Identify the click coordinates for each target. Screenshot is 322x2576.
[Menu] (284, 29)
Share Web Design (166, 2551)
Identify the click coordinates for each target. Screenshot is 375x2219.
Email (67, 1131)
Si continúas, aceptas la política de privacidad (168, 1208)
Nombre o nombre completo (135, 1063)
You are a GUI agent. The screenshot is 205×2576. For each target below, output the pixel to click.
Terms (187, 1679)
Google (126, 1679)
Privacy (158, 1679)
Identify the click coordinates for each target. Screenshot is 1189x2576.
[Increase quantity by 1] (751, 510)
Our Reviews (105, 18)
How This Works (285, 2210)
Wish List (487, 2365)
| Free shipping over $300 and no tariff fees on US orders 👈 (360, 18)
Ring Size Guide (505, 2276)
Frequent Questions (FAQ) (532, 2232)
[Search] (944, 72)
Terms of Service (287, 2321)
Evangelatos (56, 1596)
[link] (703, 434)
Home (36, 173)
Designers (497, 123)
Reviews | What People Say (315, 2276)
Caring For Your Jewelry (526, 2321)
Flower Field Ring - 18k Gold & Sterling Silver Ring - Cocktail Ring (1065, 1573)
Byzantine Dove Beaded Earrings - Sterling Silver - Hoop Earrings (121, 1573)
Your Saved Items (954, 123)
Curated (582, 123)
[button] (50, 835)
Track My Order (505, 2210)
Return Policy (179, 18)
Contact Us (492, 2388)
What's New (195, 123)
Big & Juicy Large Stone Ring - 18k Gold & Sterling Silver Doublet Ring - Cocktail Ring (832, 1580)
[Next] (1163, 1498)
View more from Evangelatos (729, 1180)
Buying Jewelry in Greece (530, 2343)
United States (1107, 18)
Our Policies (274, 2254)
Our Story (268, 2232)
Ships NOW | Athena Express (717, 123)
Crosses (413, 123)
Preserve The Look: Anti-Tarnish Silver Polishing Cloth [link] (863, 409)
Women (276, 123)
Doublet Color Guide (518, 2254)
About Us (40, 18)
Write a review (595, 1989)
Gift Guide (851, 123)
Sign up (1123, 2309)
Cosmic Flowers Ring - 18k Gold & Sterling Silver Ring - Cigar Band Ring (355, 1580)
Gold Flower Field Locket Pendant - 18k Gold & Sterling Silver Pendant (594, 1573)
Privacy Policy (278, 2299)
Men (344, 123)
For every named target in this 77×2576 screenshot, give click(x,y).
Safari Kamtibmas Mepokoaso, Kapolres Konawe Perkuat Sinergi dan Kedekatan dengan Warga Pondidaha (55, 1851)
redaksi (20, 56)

══════════

Problem statement: Of the entries listed above, reproduce only the lines starting at the line containing "Si continúas, aceptas" and ending at the line containing "Flower Field Ring". Include both, exactly as they stand.

Exercise output:
Si continúas, aceptas la política de privacidad (168, 1208)
Nombre o nombre completo (135, 1063)
You are a GUI agent. The screenshot is 205×2576. For each target below, output the pixel to click.
Terms (187, 1679)
Google (126, 1679)
Privacy (158, 1679)
Identify the click coordinates for each target. Screenshot is 1189x2576.
[Increase quantity by 1] (751, 510)
Our Reviews (105, 18)
How This Works (285, 2210)
Wish List (487, 2365)
| Free shipping over $300 and no tariff fees on US orders 👈 (360, 18)
Ring Size Guide (505, 2276)
Frequent Questions (FAQ) (532, 2232)
[Search] (944, 72)
Terms of Service (287, 2321)
Evangelatos (56, 1596)
[link] (703, 434)
Home (36, 173)
Designers (497, 123)
Reviews | What People Say (315, 2276)
Caring For Your Jewelry (526, 2321)
Flower Field Ring - 18k Gold & Sterling Silver Ring - Cocktail Ring (1065, 1573)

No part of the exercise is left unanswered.